> [Exercise instructions]
From the records below, extract only the lines running from the line with "Instruction: Click the Показать" to the line with "658x529 pixels.", both lines included, reproducing them exactly.

> [Information shown]
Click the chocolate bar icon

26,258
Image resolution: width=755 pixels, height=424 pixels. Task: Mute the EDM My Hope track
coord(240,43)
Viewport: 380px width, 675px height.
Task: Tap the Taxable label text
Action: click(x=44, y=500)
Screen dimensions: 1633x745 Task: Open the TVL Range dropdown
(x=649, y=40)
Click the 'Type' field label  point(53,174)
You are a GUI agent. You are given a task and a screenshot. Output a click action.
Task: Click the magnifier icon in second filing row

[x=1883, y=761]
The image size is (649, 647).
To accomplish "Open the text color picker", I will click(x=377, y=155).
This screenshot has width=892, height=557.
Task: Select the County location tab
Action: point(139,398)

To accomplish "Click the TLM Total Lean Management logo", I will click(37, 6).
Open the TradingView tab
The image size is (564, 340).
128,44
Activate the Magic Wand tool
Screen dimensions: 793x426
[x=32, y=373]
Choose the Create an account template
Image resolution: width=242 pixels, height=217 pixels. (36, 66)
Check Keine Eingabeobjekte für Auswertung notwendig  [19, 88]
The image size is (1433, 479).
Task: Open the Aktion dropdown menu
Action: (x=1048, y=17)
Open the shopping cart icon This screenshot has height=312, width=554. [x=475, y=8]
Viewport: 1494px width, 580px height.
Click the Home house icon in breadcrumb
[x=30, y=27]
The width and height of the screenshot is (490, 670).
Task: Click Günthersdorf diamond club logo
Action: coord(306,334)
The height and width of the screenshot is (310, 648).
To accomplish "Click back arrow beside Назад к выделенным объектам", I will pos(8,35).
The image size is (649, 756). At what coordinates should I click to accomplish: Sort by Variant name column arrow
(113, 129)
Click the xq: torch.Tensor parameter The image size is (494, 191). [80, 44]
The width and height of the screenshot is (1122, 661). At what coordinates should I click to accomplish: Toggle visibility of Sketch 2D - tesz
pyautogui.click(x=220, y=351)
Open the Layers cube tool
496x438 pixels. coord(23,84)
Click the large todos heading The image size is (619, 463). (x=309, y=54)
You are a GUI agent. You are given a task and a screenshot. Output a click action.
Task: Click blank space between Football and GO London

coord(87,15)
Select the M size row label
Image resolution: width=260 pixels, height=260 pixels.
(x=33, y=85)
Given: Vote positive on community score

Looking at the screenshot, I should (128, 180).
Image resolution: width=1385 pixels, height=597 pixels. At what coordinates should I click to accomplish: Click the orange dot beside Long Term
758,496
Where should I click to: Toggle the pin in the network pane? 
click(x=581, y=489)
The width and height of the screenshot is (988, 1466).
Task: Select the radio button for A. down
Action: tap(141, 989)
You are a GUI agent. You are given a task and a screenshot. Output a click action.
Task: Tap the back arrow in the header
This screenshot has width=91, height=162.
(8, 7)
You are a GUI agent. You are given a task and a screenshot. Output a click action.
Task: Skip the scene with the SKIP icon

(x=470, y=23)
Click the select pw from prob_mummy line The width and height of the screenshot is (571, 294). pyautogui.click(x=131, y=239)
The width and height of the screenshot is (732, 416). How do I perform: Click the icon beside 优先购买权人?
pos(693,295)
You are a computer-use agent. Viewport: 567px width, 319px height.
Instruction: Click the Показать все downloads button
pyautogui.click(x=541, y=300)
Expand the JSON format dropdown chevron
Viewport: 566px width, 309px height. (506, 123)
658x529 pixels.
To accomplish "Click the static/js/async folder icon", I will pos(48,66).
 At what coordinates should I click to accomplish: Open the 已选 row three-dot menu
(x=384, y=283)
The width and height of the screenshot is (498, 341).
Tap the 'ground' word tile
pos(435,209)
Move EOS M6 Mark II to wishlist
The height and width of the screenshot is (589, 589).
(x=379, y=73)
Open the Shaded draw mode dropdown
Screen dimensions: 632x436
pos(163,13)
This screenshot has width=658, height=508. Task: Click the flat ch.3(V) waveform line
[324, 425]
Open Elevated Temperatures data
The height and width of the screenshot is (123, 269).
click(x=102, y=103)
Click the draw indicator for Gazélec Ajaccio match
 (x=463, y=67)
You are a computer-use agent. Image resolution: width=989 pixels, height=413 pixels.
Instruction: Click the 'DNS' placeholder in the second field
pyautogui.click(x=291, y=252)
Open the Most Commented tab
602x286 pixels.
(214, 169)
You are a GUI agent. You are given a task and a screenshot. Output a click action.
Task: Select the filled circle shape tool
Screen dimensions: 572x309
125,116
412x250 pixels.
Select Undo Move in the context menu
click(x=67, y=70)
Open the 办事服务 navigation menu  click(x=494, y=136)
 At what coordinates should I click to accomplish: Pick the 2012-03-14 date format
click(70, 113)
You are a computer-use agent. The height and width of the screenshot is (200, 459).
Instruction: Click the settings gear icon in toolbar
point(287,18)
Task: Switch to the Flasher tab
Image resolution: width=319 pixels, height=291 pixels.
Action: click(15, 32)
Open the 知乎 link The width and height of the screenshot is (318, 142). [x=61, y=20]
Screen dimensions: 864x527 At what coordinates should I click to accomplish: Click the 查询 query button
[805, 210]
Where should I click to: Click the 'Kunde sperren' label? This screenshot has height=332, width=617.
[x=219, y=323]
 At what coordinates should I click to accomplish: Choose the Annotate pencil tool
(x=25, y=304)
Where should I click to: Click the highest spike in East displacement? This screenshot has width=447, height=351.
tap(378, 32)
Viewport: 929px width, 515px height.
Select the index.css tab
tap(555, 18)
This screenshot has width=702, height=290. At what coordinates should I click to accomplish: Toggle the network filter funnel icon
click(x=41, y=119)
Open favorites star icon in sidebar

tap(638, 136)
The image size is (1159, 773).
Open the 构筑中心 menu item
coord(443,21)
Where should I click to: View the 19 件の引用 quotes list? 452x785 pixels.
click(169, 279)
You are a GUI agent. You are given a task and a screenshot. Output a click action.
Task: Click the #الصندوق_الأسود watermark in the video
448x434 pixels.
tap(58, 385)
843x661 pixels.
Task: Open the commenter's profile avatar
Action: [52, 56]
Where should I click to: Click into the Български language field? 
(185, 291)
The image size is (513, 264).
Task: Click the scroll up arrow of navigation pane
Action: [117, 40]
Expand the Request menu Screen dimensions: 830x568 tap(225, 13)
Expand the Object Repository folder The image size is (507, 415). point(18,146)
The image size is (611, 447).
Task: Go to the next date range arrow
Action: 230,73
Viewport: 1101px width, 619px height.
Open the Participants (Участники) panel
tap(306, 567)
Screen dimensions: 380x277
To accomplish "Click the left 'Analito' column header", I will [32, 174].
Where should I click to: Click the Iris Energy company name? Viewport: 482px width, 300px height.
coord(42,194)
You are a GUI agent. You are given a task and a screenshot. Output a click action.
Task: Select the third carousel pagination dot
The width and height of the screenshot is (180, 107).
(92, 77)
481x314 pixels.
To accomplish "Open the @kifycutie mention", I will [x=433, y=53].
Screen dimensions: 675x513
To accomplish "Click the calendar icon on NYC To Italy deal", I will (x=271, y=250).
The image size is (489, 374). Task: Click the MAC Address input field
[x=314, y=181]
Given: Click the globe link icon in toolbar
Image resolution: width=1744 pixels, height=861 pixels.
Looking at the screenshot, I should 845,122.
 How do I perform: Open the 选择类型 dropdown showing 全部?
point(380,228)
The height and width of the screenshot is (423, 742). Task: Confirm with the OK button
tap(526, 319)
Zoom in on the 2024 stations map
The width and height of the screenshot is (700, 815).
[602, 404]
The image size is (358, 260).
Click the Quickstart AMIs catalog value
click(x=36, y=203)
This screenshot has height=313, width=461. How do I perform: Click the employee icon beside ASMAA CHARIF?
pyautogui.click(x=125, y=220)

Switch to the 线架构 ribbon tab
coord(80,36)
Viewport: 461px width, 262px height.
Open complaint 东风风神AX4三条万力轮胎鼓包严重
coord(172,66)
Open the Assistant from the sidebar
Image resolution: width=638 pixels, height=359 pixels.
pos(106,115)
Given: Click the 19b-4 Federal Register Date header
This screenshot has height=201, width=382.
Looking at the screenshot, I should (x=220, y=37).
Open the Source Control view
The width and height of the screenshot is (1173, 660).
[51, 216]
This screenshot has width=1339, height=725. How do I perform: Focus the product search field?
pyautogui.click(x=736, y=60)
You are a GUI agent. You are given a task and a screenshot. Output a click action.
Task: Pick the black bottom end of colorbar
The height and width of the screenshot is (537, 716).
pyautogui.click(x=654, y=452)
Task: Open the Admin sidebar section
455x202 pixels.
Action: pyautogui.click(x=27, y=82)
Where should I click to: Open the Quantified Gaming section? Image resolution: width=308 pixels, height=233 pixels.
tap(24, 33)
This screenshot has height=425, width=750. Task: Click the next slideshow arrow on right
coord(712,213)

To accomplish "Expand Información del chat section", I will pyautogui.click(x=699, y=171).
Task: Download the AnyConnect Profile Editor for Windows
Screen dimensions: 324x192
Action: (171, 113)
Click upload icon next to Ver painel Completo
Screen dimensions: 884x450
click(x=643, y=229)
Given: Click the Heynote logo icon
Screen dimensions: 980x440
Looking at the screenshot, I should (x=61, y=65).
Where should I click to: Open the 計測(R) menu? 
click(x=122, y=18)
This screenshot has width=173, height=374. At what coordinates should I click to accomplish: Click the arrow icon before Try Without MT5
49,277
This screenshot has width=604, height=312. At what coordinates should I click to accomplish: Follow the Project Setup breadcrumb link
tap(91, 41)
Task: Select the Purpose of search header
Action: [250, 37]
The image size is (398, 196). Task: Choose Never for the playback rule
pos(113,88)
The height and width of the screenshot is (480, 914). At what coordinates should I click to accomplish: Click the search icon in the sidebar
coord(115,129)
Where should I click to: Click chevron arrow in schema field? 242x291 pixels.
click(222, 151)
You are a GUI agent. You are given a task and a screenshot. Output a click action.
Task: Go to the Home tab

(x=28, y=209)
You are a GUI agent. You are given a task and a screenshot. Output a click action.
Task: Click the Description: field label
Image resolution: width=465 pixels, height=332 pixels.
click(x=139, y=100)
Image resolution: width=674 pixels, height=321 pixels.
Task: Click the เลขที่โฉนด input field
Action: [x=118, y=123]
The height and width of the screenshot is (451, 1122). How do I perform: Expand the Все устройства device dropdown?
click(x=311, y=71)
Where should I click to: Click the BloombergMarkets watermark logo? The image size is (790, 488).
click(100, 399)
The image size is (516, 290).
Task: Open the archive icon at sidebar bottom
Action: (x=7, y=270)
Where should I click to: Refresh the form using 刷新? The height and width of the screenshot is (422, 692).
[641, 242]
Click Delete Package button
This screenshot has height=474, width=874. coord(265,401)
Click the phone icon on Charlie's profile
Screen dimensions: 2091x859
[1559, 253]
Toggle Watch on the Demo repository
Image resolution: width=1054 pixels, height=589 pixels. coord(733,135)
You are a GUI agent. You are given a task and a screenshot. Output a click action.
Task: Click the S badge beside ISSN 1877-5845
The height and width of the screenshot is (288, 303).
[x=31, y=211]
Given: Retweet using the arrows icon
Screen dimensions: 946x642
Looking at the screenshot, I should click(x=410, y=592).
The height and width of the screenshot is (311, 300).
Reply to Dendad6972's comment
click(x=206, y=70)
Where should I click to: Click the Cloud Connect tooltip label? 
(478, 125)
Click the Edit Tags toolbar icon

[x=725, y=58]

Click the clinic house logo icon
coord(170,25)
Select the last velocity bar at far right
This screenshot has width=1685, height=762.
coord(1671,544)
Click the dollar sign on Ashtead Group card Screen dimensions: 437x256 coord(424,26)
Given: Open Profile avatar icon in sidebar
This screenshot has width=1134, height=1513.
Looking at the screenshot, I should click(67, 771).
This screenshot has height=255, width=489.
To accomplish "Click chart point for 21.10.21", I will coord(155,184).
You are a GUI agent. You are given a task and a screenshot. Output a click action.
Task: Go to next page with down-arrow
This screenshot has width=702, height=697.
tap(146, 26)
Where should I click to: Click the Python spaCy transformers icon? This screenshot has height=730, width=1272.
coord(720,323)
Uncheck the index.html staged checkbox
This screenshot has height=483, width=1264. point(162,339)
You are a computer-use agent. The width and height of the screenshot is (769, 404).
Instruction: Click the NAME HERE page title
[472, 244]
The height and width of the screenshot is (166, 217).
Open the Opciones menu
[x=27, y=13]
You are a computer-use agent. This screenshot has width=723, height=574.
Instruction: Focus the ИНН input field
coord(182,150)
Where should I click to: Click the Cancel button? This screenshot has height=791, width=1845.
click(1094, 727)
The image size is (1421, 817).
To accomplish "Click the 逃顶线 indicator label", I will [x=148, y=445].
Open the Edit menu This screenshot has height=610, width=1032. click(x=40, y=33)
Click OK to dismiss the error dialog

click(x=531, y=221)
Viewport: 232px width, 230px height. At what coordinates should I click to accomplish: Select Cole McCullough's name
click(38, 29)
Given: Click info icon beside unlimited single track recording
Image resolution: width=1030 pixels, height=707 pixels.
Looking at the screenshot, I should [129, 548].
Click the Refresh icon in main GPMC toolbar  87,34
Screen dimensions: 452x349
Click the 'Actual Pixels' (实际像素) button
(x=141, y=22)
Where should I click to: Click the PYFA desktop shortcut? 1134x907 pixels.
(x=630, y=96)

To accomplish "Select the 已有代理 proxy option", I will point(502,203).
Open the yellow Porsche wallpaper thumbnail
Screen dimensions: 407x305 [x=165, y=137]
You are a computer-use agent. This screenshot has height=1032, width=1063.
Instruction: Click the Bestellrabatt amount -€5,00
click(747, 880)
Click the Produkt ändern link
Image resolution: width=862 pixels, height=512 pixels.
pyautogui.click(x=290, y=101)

> [Answer to this task]
Instruction: Click the Показать все downloads button
pyautogui.click(x=541, y=300)
Expand the JSON format dropdown chevron
Viewport: 566px width, 309px height. (506, 123)
658x529 pixels.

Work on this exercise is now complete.